-- READING PASSAGE follows --

The Grey Zone: Use/Attribution of Statistical Generated Imagery

I ran a long topic here starting June 2022 as I explored and read about the rapidly moving space of what I formerly referred to as AI Generated media*

After an OEG Voices podcast recording session today with @poritzj I am refraining from using the AI phrase. Jonathan makes a strong case that what we are really talking about has nothing to do with intelligence, more properly called “large statistical models” Stay tuned for that episode to be out soon at https://voices.oeglobal.org/

The Girl in the Yellow Hat

I am talking about these kinds of images (screenshot) I generated using DALL-E (it’s now open to anyone to use) that even managed to not get tripped up in my typo

“How does this machine work?” she wonders. “And what can I do with what it spits out? Who does it belong to?”

Lifting some from what I posted in the Creative Commons cc-edu Slack channel…

Beyond key issues of unclear bounds concepts of reuse go into the training set, and the muddy waters of copyright, I’d been thinking more practically as to what happens as content creators start to use imagery (and others to come).

What/how can they be licensed? And how the heck can they be attributed? I was talking about this in the office hours today with @nate who shared an example of how Creative Commons is starting to attribute such images

I commented that we have almost none of the TASL elements (from CC Attribution Best Practices- Title, Author, Source, License) to use.

But then I happened to look at my DALL-E account and noticed there is now a publish button, that makes the wok public (we now have the S) — see https://labs.openai.com/s/YDB15XNB5C9WytXJz9F3FSJW and they co-label me and DALL-E (“Human and AI”) as authors.

Their terms of use indicate (section 2.) DALL-E images can be used for any purpose (commercial too) but also (section 6) they assert ownership of the image. I own my prompt.

Who can explain all this to an educator or student now? What happens when they create such images and want to use in open content?

Tools Do Not get Credit, Who Does?

@poritzj replied in that Slack discussion (and discussed more in today’s podcast session:

Note that the CC AI WG wrote a bit about this whole topic…We essentially said that one should always think of the phrase “AI” as fancy, (albeit nonsensical,) PR-speak for “large statistical model” or, more succinctly, “tool.”

-- READING PASSAGE concluded --
-- DATA PROVIDED follows --

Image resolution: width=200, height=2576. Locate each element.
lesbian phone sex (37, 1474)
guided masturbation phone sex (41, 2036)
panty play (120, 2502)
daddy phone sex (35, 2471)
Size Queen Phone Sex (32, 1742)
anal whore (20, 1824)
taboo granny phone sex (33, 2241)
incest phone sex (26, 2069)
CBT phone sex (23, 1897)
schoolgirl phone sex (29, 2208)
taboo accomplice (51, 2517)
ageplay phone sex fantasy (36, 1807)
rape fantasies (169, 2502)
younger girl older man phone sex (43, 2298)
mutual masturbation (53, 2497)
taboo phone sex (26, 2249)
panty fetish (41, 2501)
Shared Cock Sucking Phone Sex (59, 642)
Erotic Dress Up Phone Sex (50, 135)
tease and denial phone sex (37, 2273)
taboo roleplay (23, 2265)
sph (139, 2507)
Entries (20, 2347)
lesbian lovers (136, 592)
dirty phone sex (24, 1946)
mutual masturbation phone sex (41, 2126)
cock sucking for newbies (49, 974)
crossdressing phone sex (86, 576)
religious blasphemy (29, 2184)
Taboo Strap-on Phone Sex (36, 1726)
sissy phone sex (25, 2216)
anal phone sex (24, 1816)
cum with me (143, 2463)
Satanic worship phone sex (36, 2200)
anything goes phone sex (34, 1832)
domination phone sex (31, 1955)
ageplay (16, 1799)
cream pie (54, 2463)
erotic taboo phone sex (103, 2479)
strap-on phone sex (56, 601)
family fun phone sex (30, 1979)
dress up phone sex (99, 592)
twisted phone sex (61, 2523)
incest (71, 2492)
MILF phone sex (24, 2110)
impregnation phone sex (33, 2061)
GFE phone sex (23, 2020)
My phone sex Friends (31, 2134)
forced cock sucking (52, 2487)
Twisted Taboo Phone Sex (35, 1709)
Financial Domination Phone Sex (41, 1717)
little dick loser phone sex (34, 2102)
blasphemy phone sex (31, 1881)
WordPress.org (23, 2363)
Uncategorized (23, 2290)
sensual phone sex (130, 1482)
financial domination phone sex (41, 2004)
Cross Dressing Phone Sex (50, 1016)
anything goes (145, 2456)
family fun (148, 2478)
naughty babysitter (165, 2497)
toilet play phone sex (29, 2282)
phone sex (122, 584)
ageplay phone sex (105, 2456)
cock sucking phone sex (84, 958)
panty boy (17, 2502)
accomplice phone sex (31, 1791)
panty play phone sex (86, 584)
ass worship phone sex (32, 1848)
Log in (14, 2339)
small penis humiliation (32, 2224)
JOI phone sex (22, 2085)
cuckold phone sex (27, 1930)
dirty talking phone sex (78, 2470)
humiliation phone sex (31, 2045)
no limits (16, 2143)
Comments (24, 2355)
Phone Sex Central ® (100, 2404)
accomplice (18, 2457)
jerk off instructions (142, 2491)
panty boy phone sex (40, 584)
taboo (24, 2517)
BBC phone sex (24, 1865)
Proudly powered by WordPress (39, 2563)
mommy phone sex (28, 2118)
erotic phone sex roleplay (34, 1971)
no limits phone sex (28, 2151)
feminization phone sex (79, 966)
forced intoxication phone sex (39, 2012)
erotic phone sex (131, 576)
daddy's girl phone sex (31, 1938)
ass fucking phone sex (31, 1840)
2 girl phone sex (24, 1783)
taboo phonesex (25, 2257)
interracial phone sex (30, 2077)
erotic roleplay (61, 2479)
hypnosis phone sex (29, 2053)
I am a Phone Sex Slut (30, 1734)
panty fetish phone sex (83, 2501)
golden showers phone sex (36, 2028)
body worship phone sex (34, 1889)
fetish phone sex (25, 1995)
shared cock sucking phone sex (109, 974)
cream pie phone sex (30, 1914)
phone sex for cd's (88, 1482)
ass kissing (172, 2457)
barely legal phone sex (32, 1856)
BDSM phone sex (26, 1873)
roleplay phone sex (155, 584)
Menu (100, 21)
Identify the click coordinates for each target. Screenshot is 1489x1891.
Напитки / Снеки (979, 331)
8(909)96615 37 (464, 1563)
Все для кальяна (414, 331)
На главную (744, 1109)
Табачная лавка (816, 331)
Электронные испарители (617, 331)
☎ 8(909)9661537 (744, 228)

-- DATA PROVIDED concluded --

Can you copy the passage of the piece on statistical generated imagery from "But then I happened" to "Credit, Who Does?", word for word?

But then I happened to look at my DALL-E account and noticed there is now a publish button, that makes the wok public (we now have the S) — see https://labs.openai.com/s/YDB15XNB5C9WytXJz9F3FSJW and they co-label me and DALL-E (“Human and AI”) as authors.

Their terms of use indicate (section 2.) DALL-E images can be used for any purpose (commercial too) but also (section 6) they assert ownership of the image. I own my prompt.

Who can explain all this to an educator or student now? What happens when they create such images and want to use in open content?

Tools Do Not get Credit, Who Does?